Affitti Como:

il mercato immobiliare comasco delle locazioni è in buona salute, infatti la richiesta di immobili in affitto è sempre elevata anche se “non è tutto oro quello che luccica”.

  • RESIDENZIALE:

Il primo dato che emerge infatti nell’analisi dell’andamento del mercato delle locazioni del 2017 è che il numero degli immobili disponibili è diminuito, sembra paradossale ma c’è una spiegazione. Negli ultimi anni con un mercato contraddistinto da numero di compravendite e prezzi in discesa, molti proprietari, preferivano concedere l’immobile in locazione piuttosto che aspettare molti mesi prima di concludere la vendita a un prezzo inferiore rispetto alla valutazione. Ora invece molti proprietari riscontrano che è possibile aumentare le redditività dell’immobile destinandolo a piccole struttura ricettiva, quali ad esempio i B&B o le locazioni transitorie; quindi un considerevole numero di immobili è stato sottratto alla locazione tradizionale per essere destinato a questo tipo di attività.

Un altro dato che emerge è che il periodo medio di durata della locazione (quanto l’inquilino si ferma in pratica) diminuisce sempre più rispetto agli passati. Infatti la durata media della locazione si attesta in due anni e mezzo / tre massimo.

La preferenza del cliente è comunque per un immobile di recente edificazione o ristrutturazione, quasi completamente arredato con mobili recenti e possibilmente con posto auto o box. Immobili in modesto stato di manutenzione o con arredo vetusto, richiedono tempi più lunghi di collocazione e riduzioni significative dei canoni .

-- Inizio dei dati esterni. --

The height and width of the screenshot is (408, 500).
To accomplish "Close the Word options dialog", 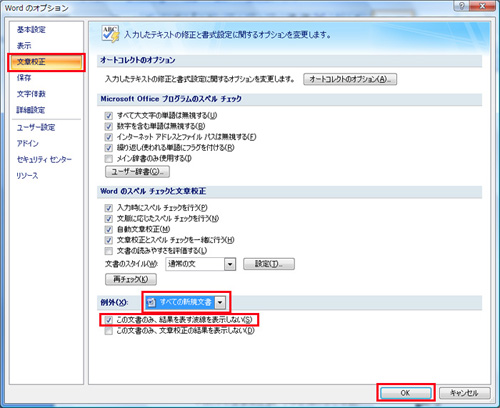I will coord(482,6).
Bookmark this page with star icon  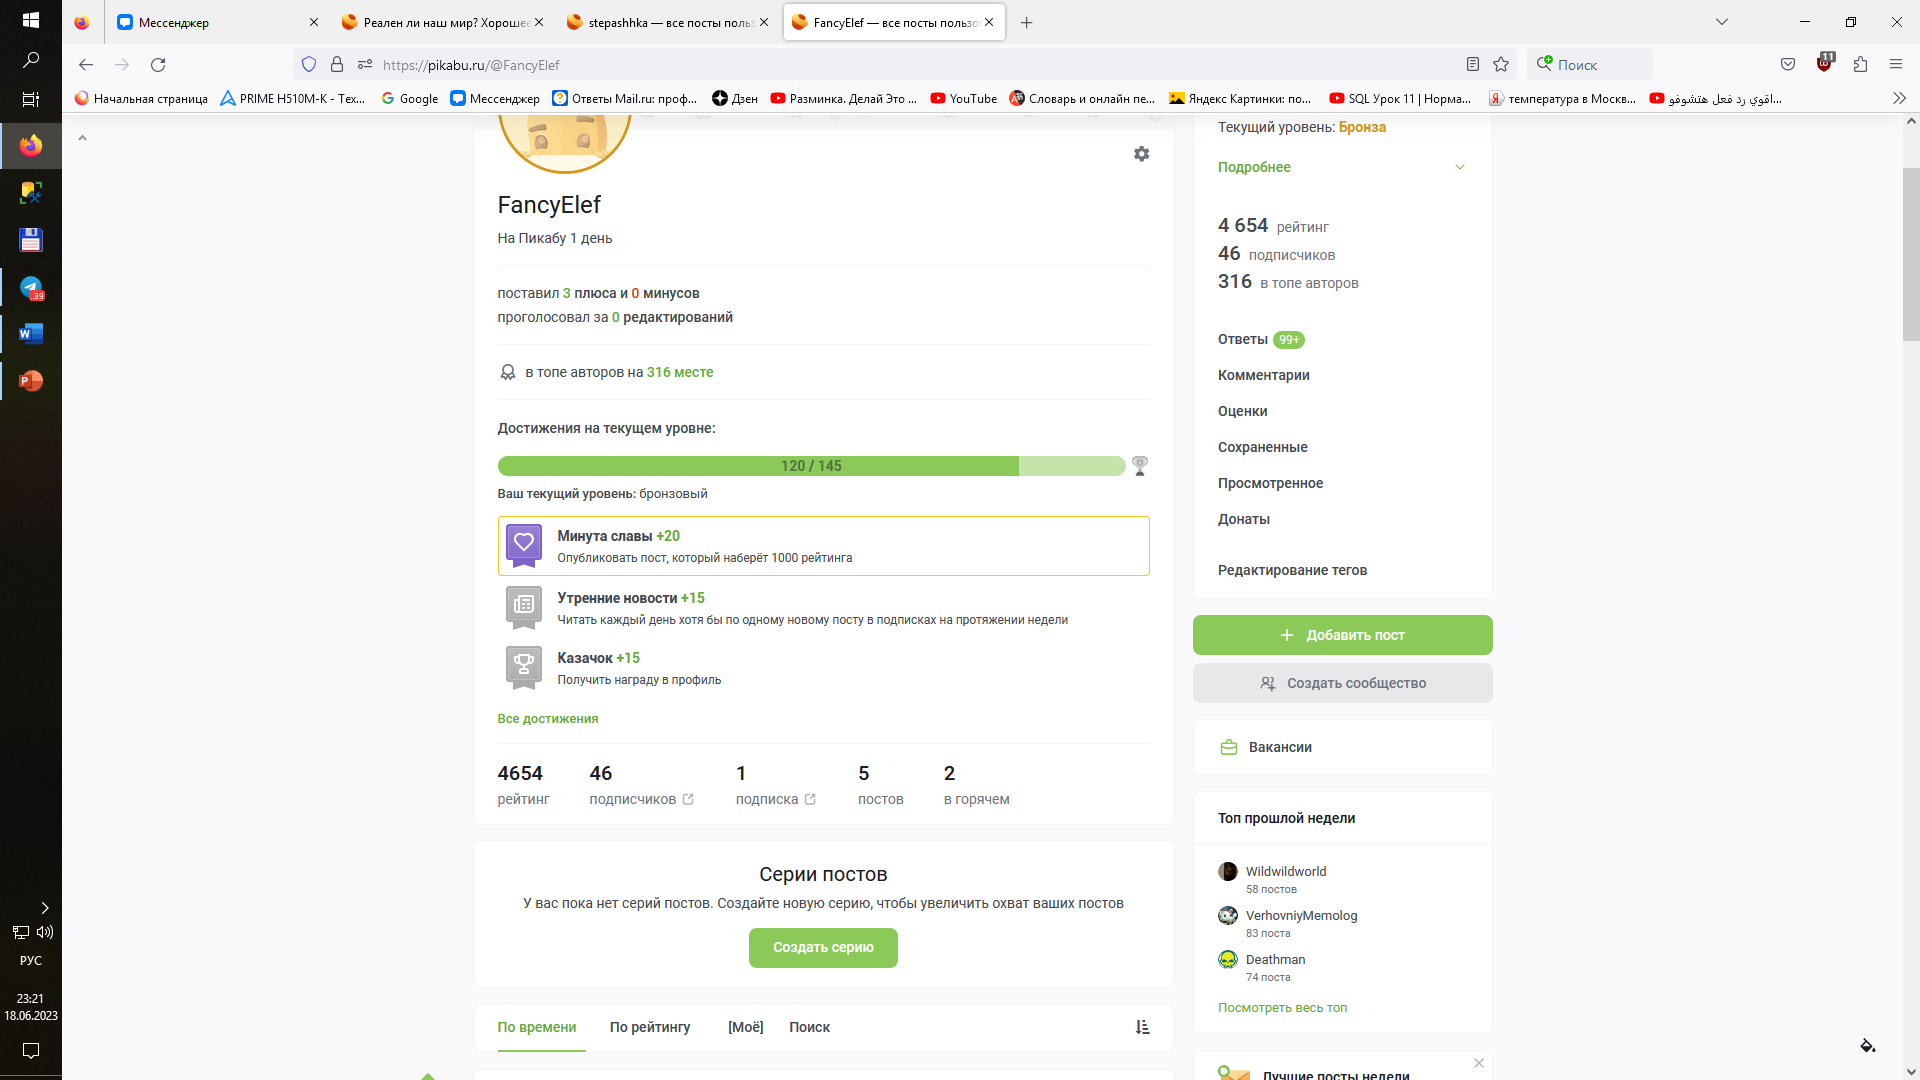coord(1501,64)
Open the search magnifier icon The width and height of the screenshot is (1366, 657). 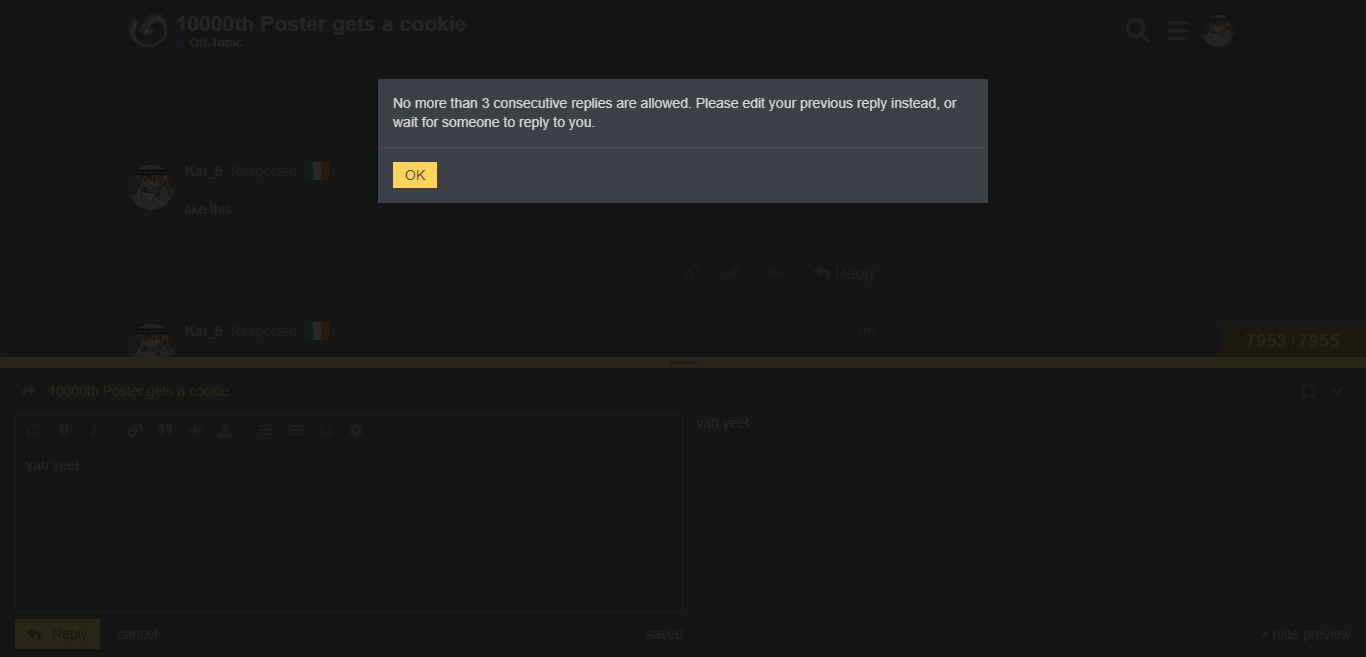(1137, 31)

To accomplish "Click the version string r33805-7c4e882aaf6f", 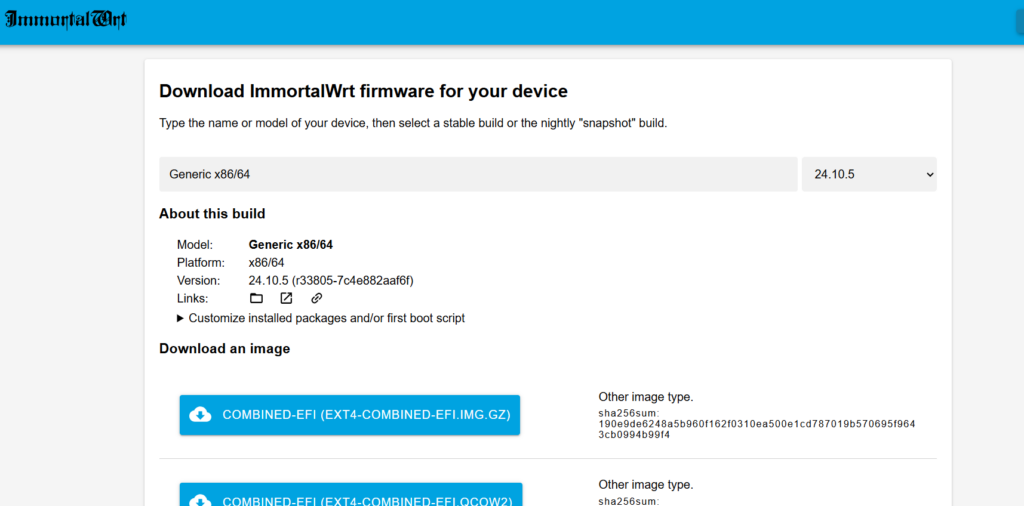I will (352, 280).
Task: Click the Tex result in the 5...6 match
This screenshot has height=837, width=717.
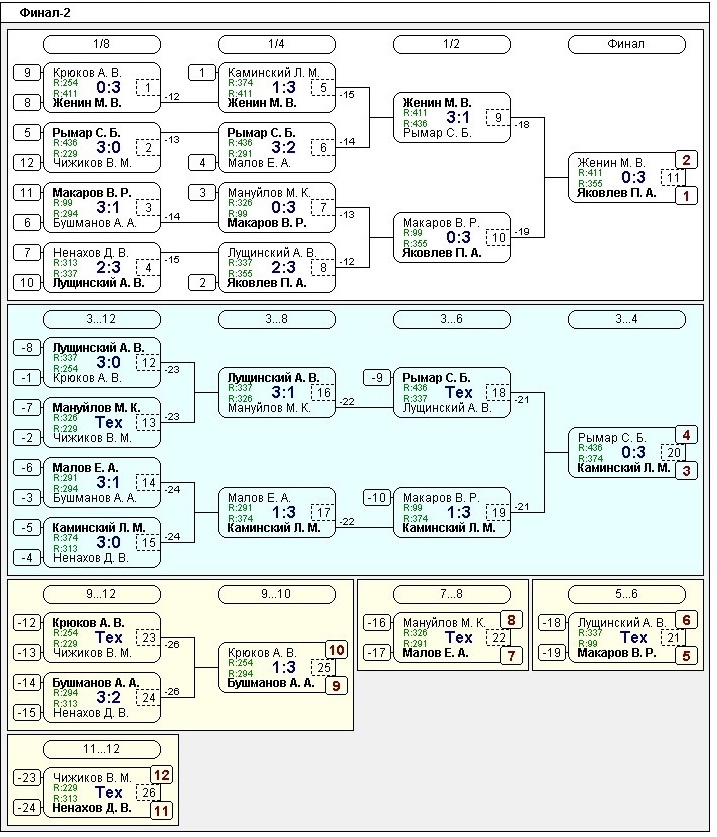Action: (634, 637)
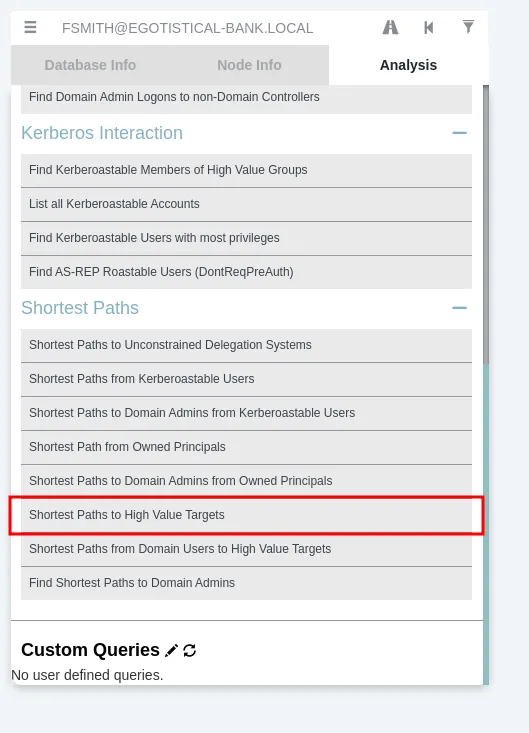529x733 pixels.
Task: Collapse the Shortest Paths section
Action: (x=459, y=308)
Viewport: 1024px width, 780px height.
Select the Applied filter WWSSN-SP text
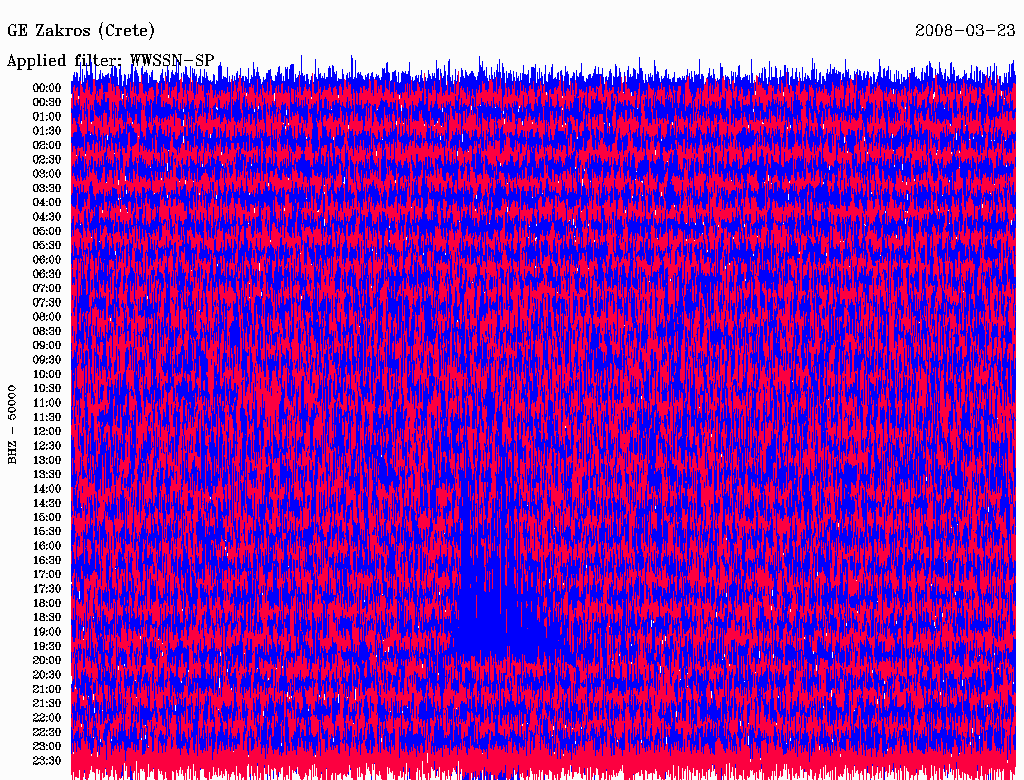pos(110,60)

I valori delle locazioni sono stabili per gli immobili usati con le caratteristiche di cui sopra e in leggero aumento per gli immobili nuovi.

 

  • TERZIARIO / COMMERCIALE:

Dopo oltre 10 anni di continua e inesorabile diminuzione sia della domanda sia dei valori di locazioni, inizia ad esserci qualche timida ripresa anche in questo comparto.

Negozi e uffici si affittano più facilmente dei capannoni che rimangono ancora fermi, in questo caso il problema non risiede nell’immobile in sè ma nella diminuzione generale del comparto manifatturiero italiano.

La caratteristica principale ricercata nei negozi è la collocazione in zona di alta densità di traffico pedonale o veicolare e la dotazione di posti auto (per quelli fuori dai centri) oppure la vicinanza con altri punti d’interesse commerciale (centri commerciali…).

Gli uffici invece richiedono necessariamente una collocazione in centri direzionali dotati di banda larga e senza barriere architettoniche, devono essere vicino alle principali arterie di comunicazione (autostrade, ferrovie..) e dotati di posti auto

Questi gli aspetti emersi durante il consueto convegno “Scenario Immobiliare Comasco 2018” tenuto il mese corrente che ha analizzato anche l’andamento del mercato delle locazioni.